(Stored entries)
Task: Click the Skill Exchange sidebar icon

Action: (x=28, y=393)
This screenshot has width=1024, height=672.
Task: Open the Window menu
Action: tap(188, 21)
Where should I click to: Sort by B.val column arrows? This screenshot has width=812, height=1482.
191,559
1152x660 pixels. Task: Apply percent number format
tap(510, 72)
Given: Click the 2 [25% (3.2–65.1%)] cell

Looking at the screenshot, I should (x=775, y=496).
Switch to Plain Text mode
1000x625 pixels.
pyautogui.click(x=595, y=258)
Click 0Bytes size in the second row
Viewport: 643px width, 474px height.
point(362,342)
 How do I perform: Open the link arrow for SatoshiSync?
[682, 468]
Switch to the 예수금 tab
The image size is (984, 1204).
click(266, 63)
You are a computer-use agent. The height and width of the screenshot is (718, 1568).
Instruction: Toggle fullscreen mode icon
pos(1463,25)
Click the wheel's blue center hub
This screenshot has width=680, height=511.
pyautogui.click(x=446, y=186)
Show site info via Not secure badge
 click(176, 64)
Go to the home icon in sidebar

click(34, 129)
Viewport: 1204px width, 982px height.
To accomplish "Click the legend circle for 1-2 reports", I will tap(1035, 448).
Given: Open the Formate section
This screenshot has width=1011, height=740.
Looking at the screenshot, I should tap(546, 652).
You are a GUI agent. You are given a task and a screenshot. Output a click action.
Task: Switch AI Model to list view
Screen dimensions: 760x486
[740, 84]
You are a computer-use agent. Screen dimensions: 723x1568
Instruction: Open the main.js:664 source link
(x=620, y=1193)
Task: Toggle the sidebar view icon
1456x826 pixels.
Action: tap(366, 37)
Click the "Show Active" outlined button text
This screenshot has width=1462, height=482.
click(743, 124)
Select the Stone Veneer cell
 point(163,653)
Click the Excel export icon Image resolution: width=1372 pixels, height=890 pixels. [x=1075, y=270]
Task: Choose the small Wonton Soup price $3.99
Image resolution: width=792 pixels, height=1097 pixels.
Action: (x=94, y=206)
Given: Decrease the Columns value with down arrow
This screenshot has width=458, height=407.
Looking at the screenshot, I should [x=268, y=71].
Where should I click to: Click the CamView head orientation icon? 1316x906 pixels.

§ **Work request**
In the data above, copy every line where the string "agent" appears.

§ **Response below**
You are a computer-use agent. The height and width of the screenshot is (718, 1568).
You are a GUI agent. You are given a task and a screenshot. Output a click action.
You are a computer-use agent. Screen dimensions: 723x1568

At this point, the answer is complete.